Data records |
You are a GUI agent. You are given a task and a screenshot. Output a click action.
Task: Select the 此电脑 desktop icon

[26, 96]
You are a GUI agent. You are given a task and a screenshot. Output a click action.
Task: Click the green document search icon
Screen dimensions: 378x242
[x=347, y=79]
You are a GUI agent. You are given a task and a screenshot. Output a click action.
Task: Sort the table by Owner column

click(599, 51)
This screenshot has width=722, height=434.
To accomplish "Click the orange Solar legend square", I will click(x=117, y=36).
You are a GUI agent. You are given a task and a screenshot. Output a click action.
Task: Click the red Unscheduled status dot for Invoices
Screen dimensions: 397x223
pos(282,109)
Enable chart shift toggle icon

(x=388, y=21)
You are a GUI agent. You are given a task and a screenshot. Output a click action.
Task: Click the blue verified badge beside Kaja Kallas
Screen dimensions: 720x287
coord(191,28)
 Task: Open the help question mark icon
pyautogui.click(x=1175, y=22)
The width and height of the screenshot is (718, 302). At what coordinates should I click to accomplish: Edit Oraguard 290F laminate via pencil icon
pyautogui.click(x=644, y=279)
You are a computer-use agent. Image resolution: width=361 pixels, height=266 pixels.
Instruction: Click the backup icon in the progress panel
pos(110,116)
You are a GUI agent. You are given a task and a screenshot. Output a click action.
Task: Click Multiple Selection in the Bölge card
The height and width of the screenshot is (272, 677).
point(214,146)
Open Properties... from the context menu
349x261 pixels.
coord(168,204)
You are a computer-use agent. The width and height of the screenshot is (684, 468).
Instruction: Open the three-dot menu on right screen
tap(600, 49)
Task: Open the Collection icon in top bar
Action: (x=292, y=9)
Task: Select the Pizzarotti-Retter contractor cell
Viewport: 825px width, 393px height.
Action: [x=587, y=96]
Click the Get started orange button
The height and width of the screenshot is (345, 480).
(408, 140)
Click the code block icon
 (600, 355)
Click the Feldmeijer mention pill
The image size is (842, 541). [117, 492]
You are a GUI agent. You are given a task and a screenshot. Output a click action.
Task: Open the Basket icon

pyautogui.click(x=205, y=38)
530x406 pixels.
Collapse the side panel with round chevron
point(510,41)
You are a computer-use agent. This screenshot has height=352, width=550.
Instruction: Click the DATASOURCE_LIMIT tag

Exercise prompt | Every line of the material should come back unchanged.

Response area |
You are a GUI agent. You are given a task and a screenshot. Output a click action.
Task: Select the 此电脑 desktop icon

[26, 96]
You are a GUI agent. You are given a task and a screenshot. Output a click action.
Task: Click the green document search icon
Screen dimensions: 378x242
[x=347, y=79]
You are a GUI agent. You are given a task and a screenshot. Output a click action.
Task: Sort the table by Owner column

click(599, 51)
This screenshot has width=722, height=434.
To accomplish "Click the orange Solar legend square", I will click(x=117, y=36).
You are a GUI agent. You are given a task and a screenshot. Output a click action.
Task: Click the red Unscheduled status dot for Invoices
Screen dimensions: 397x223
pos(282,109)
Enable chart shift toggle icon

(x=388, y=21)
You are a GUI agent. You are given a task and a screenshot. Output a click action.
Task: Click the blue verified badge beside Kaja Kallas
Screen dimensions: 720x287
coord(191,28)
 Task: Open the help question mark icon
pyautogui.click(x=1175, y=22)
The width and height of the screenshot is (718, 302). At what coordinates should I click to accomplish: Edit Oraguard 290F laminate via pencil icon
pyautogui.click(x=644, y=279)
You are a computer-use agent. Image resolution: width=361 pixels, height=266 pixels.
Instruction: Click the backup icon in the progress panel
pos(110,116)
You are a GUI agent. You are given a task and a screenshot. Output a click action.
Task: Click Multiple Selection in the Bölge card
The height and width of the screenshot is (272, 677).
point(214,146)
Open Properties... from the context menu
349x261 pixels.
coord(168,204)
You are a computer-use agent. The width and height of the screenshot is (684, 468).
Instruction: Open the three-dot menu on right screen
tap(600, 49)
Task: Open the Collection icon in top bar
Action: (x=292, y=9)
Task: Select the Pizzarotti-Retter contractor cell
Viewport: 825px width, 393px height.
Action: [x=587, y=96]
Click the Get started orange button
The height and width of the screenshot is (345, 480).
(408, 140)
Click the code block icon
 (600, 355)
Click the Feldmeijer mention pill
The image size is (842, 541). [117, 492]
You are a GUI agent. You are given a task and a screenshot. Output a click action.
Task: Open the Basket icon

pyautogui.click(x=205, y=38)
530x406 pixels.
Collapse the side panel with round chevron
point(510,41)
You are a computer-use agent. This screenshot has height=352, width=550.
Instruction: Click the DATASOURCE_LIMIT tag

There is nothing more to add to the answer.